La cartella chiamata “the family” che sarebbe stata trovata nella cassaforte del tesoriere della Lega Nord (un personaggio il cui curriculum parla da solo: leggetevelo, in rete trovate di tutto di più) è in fondo l’ennesimo riedizione dell’italico, e più che mai anche padano, “tengo famiglia”.

Persino nella nostro piccola (quasi misera) competizione per Palazzo Rosso io sostengo da tempo che i personaggi più credibili, o meno sospetti, sono quelli senza una famiglia da mantenere (o a cui restituire favori). Perchè, appunto, non esposti alla quasi certezza di cui sopra.

Ma rimaniamo sulla Lega. Che ha rappresentato forse la più grande occasione perduta degli ultimi trent’anni di politica italiana. Ricordiamocelo: prima di Bossi, chi aveva provato a contestare i fondamenti del sistema era finito in galera, a volte anche con accuse pretestuose e ridicole, o comunque con pene sproporzionate.
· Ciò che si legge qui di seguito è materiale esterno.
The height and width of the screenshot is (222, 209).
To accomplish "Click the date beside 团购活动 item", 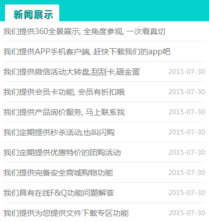I will [x=187, y=152].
Gli stessi leghisti, durante i loro primi anni di attività, erano tenuti sotto speciale osservazione dalle forze dell’ordine, e lo sapevano. Il merito del Senatur fu sicuramente quello di riuscire a non farsi chiudere nel recinto, con l’etichetta di sovversivo. Nel tempo, però, a forza di compromessi che non stiamo qui ad analizzare ora, dello spirito della Lega degli inizi (capace per prima di interpretare il malessere della gente comune nei confronti di un sistema completamente corrotto, che si è trascinato fino ad oggi) è rimasto solo qualche slogan, e i fatti di questi giorni non fanno che confermare ciò che, anche sul nostro territorio e con episodi eclatanti (pensate al mio omonimo), già era chiaro da tempo. La Lega nella Seconda Repubblica si è integrata nel sistema che diceva di voler, se non abbattere, radicalmente trasformare, e ne ha fatti suoi vizi e metodi.
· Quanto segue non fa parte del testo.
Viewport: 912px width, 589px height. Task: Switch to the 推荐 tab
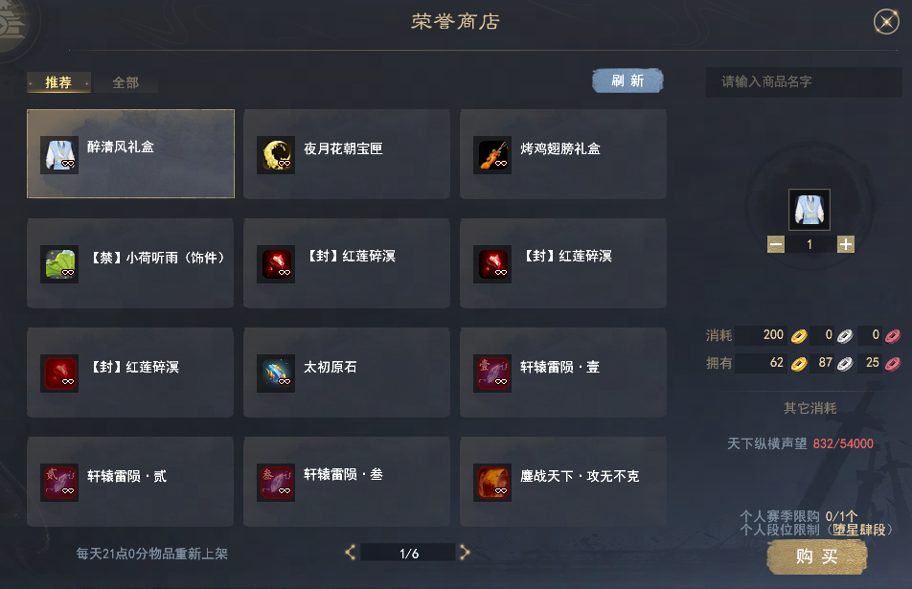point(58,82)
Non si può parlare di mele marce, quando emerge chiaramente uno stile non dissimile a quello craxiano degli anni d’oro. Ora toccherà forse a Maroni, o non so a chi altro, tentare di convincere un elettorato leghista in stato confusionale che non tutto è perduto. Buona fortuna. Io da qualche mese, per interesse personale di osservatore, seguo con attenzione il magma dei movimenti autonomisti e indipendentisti, soprattutto grazie al giornale online www.lindipendenza.com, e ho come l’impressione che il Veneto, in particolare, sia in una situazione esplosiva.

Ora c’è chi invoca dimissioni di massa, a seguito di quelle di Bossi: addirittura qualcuno sostiene che dovrebbero dimettersi anche i vertici alessandrini del movimento leghista, o il candidato sindaco. Mi pare esagerato, anzi fuori luogo. Quel che è certo, però, è che da oggi anche la Lega è ufficialmente, agli occhi dei suoi stessi elettori che la credevano diversa, sullo stesso piano di Pdl, Pd, Udc e altre belle compagnie. Partiti da votare turandosi il naso, per alcuni. Partiti da cancellare, per altri. Comunque una delle principali cause del baratro in cui giace il Paese.
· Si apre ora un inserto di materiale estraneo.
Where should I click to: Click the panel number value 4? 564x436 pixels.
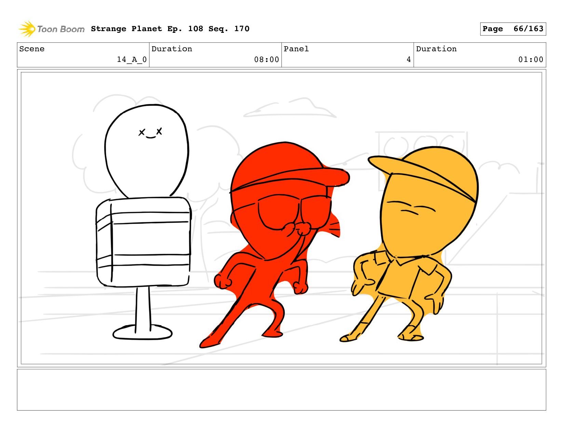pyautogui.click(x=408, y=60)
Questo dovrebbe far riflettere le poche teste pensanti e non disoneste che ancora si spera possano esserci nella nostra classe dirigente: un popolo che ha in disprezzo l’intera classe politica che lo governa è un popolo oppresso. Le vie d’uscita da queste situazioni storicamente sono due: rivoluzione (se preferite, cambiamento radicale), o dittatura. Io vedo il pendolo propendere pericolosamente verso la seconda opzione. Magari rivestita di tecnicismo, di sondaggi che sostituiscono le elezioni e di terrorismo psicologico di massa: “preferite perdere tutti i vostri risparmi, o che vi governi questo bel tipo?”. Viva la democrazia, appena la riconquisteremo.

E. G.

Foto in alto: la famiglia Bossi, in una felice foto d’antan.

Foto in basso: il tesoriere Belsito e il leader maximo Bossi, entrambi dimissionari, con la mano sul cuore.